▶ _EXERCISE_: Would you please repeat exactly the entries below, starting at the line with "Viewport: 1568px width, 524px height." and ending at the line with "Select the EPS GAAP row label", and nothing outside that range? Leave out the pictures.

Dataset entries
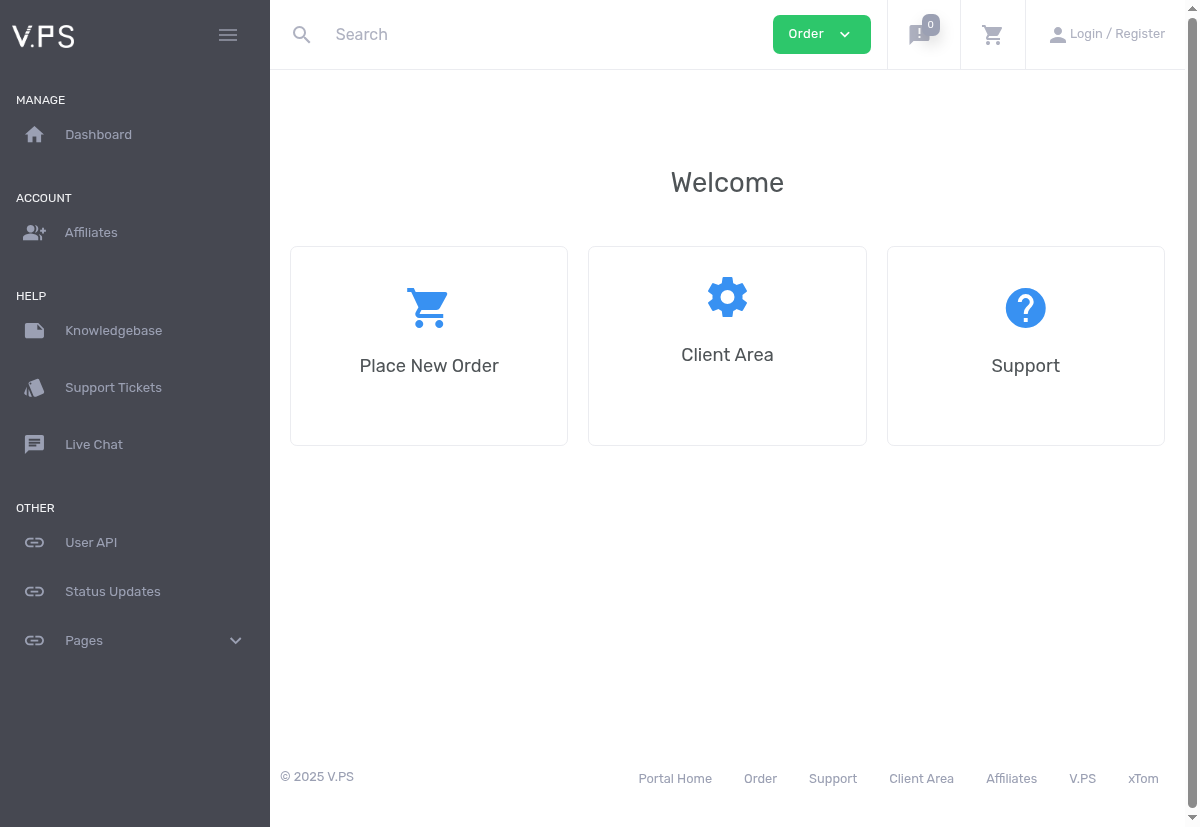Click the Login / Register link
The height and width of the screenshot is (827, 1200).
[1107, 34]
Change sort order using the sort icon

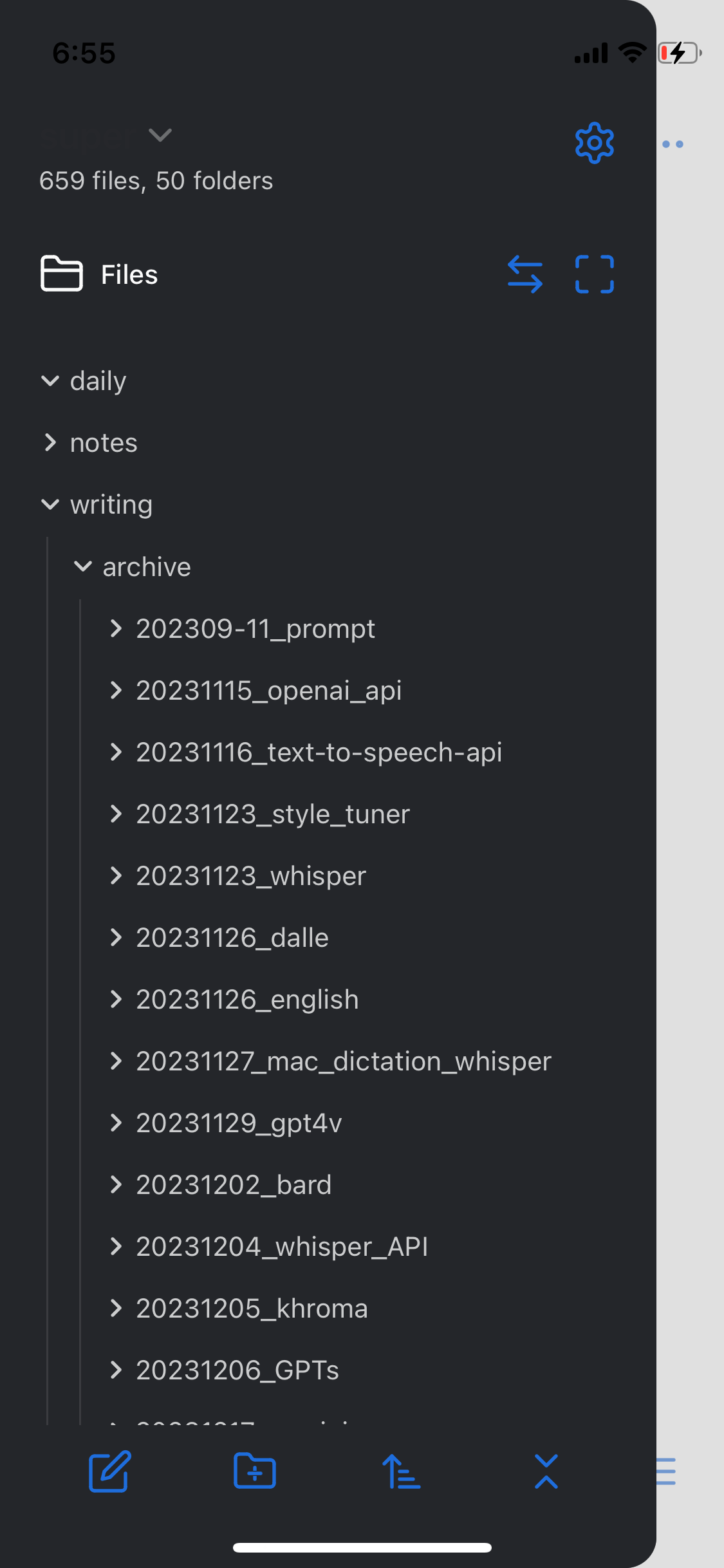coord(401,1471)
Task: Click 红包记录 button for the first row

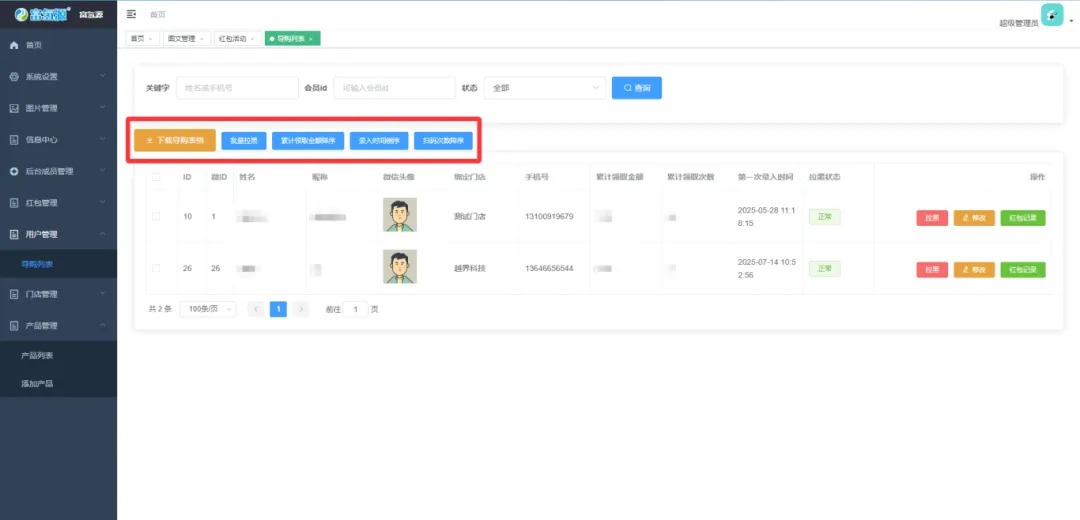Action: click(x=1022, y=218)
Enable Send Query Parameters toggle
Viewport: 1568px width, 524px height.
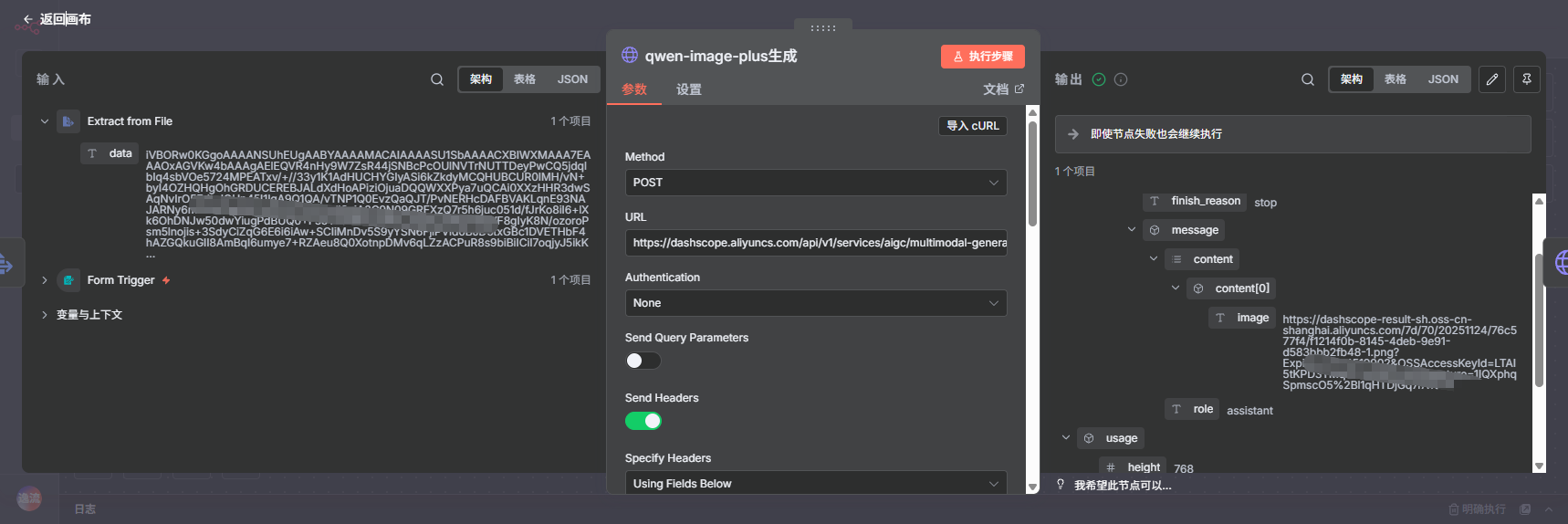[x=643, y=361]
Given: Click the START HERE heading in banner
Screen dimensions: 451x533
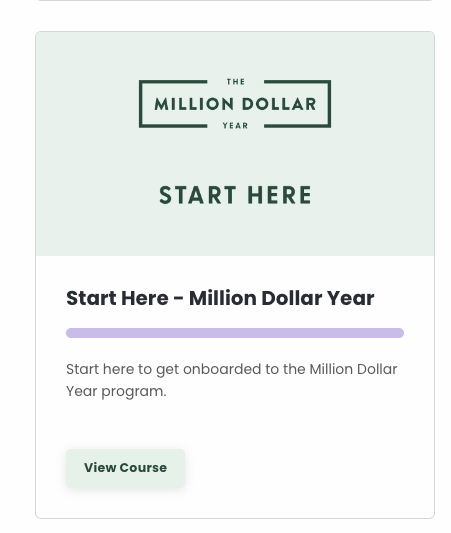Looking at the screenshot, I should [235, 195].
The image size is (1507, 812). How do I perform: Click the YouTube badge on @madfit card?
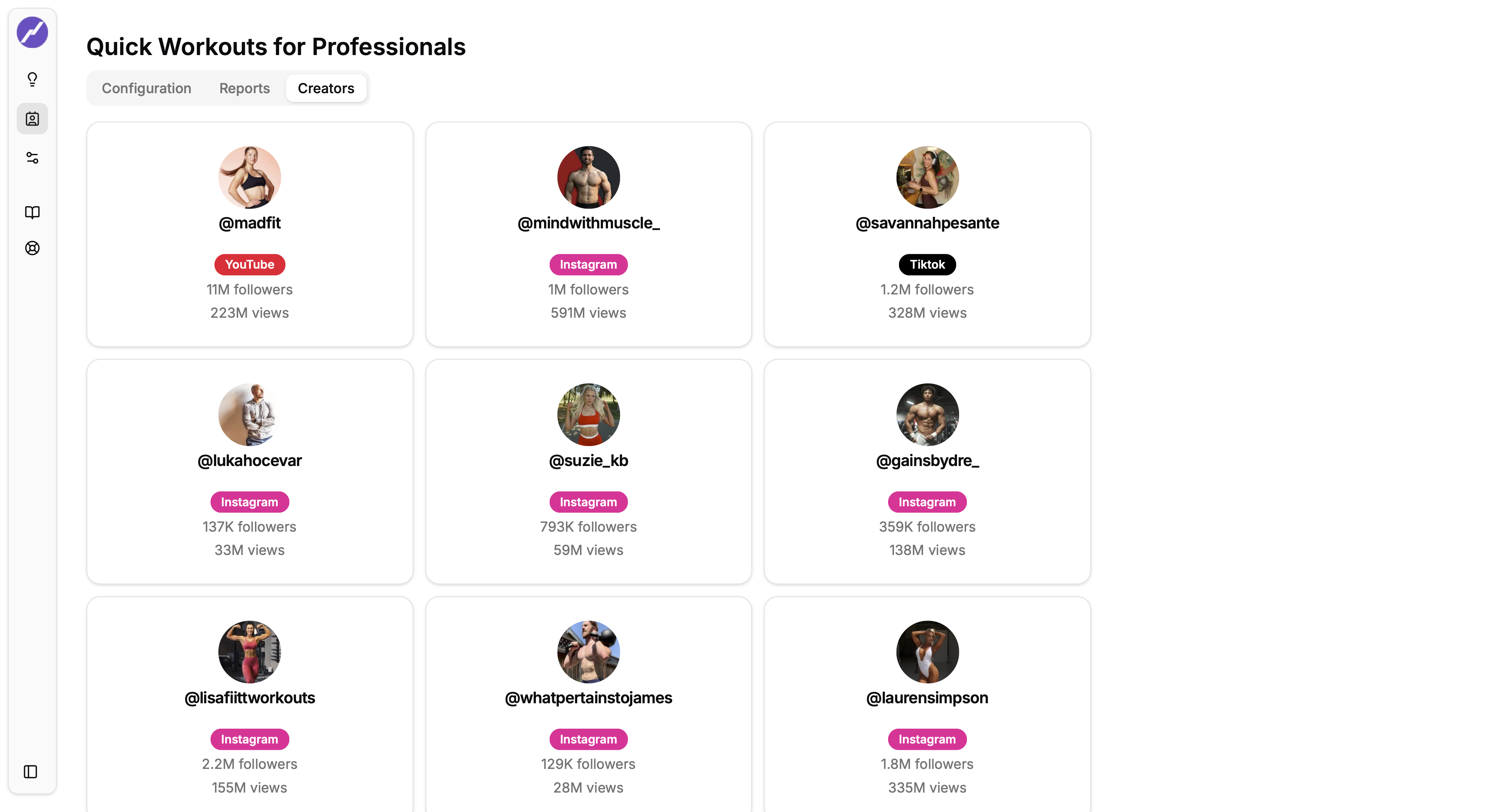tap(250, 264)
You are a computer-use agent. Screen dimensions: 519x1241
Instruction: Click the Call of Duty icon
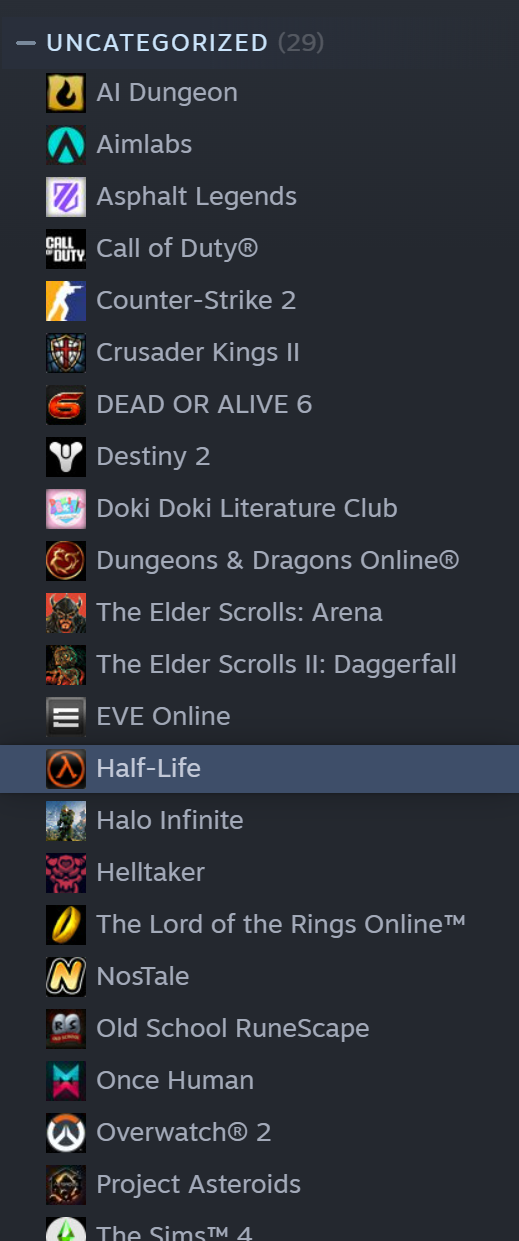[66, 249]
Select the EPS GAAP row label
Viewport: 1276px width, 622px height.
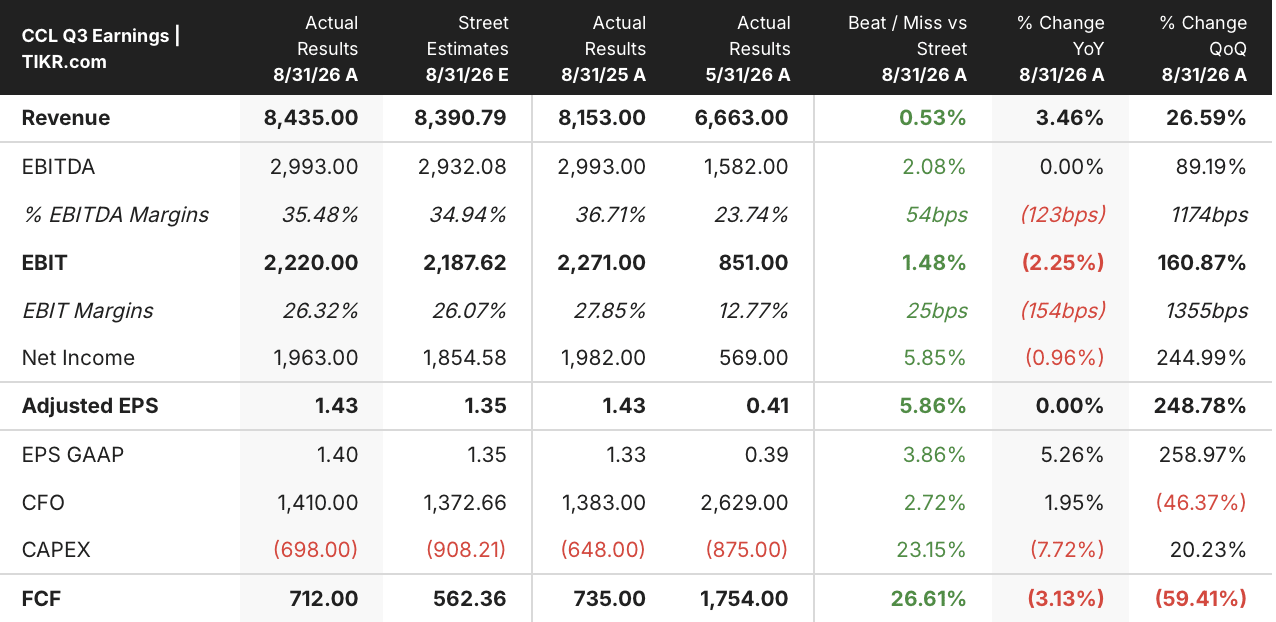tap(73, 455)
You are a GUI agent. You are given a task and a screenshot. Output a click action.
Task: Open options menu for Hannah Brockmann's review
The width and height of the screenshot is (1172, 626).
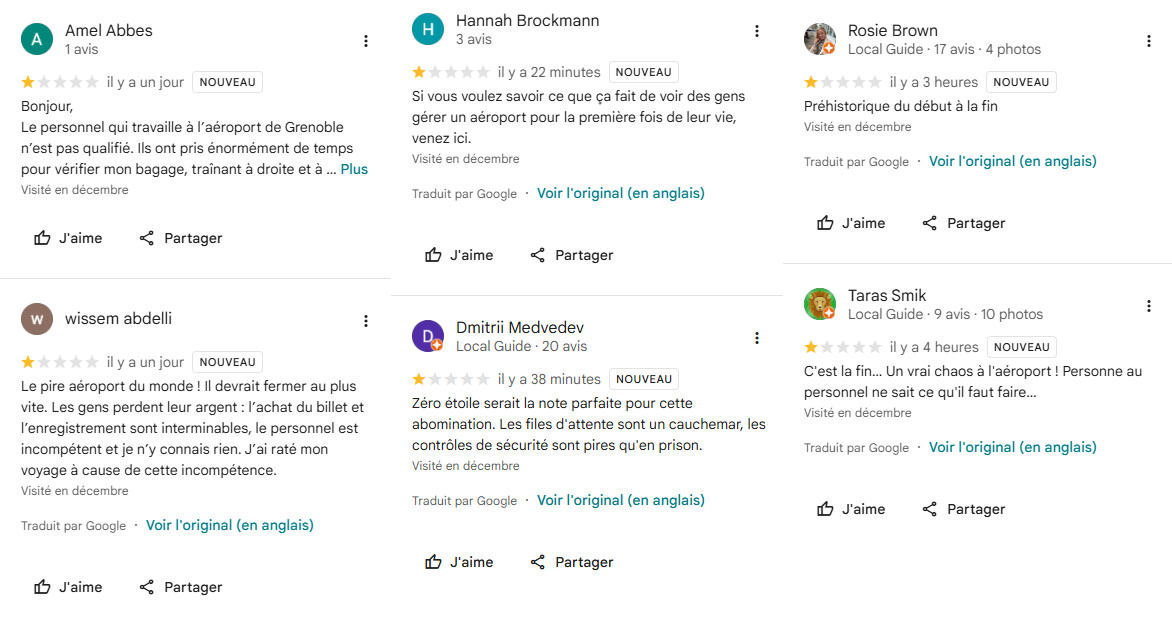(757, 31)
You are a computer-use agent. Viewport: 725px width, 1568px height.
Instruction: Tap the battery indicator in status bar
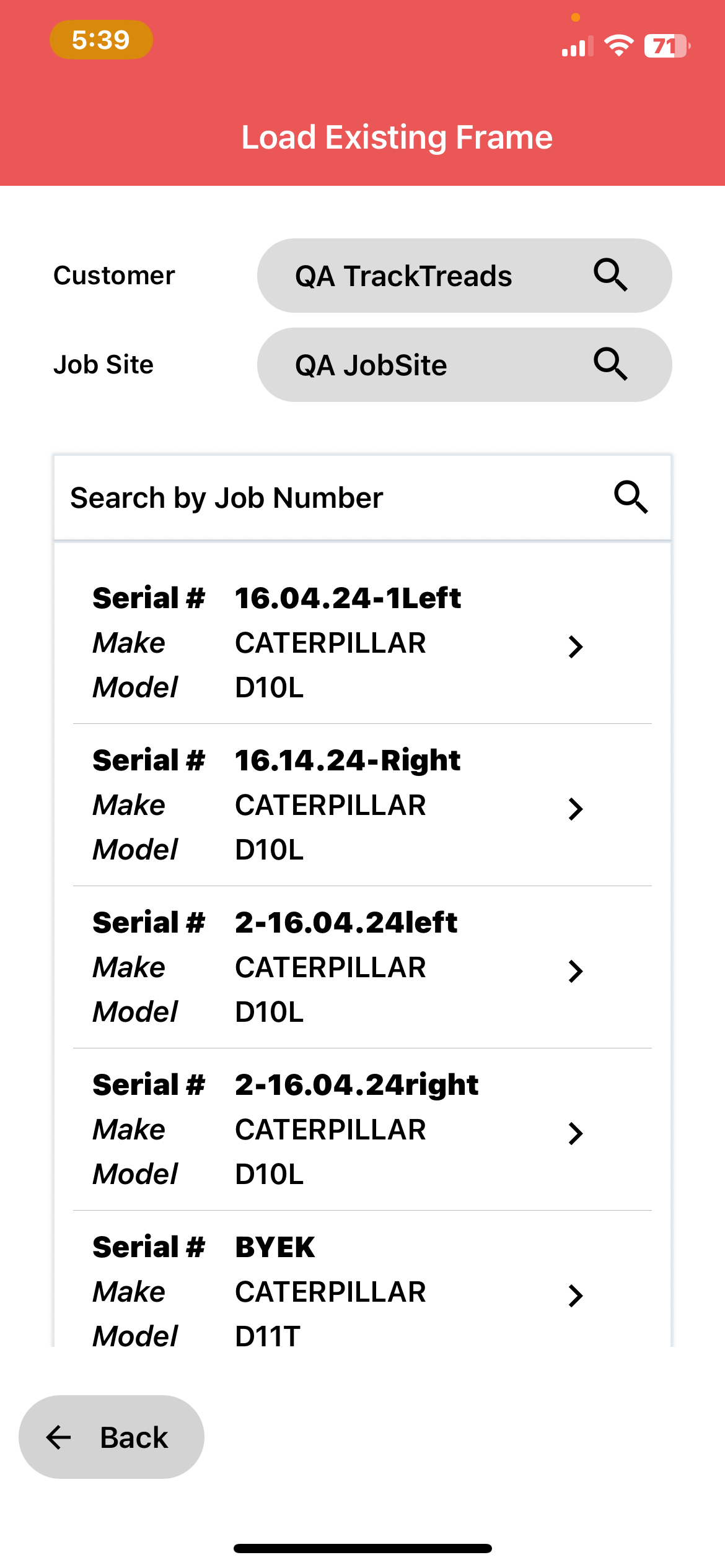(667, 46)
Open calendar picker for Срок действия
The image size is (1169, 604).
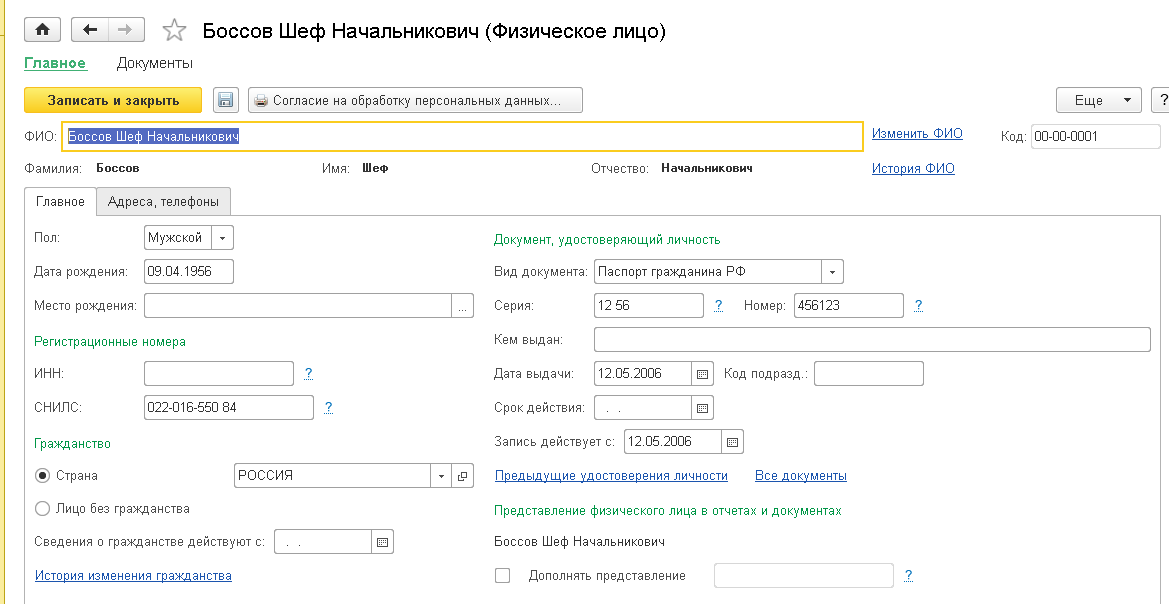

▶ _PROBLEM SOLUTION_:
Viewport: 1568px width, 524px height.
[x=643, y=361]
Given: Click the START HERE heading in banner
Screen dimensions: 451x533
Looking at the screenshot, I should [235, 195].
The image size is (1507, 812). How do I perform: Click the YouTube badge on @madfit card?
tap(250, 264)
You are a computer-use agent. Screen dimensions: 519x1241
Instruction: Click the Call of Duty icon
[66, 249]
Select the EPS GAAP row label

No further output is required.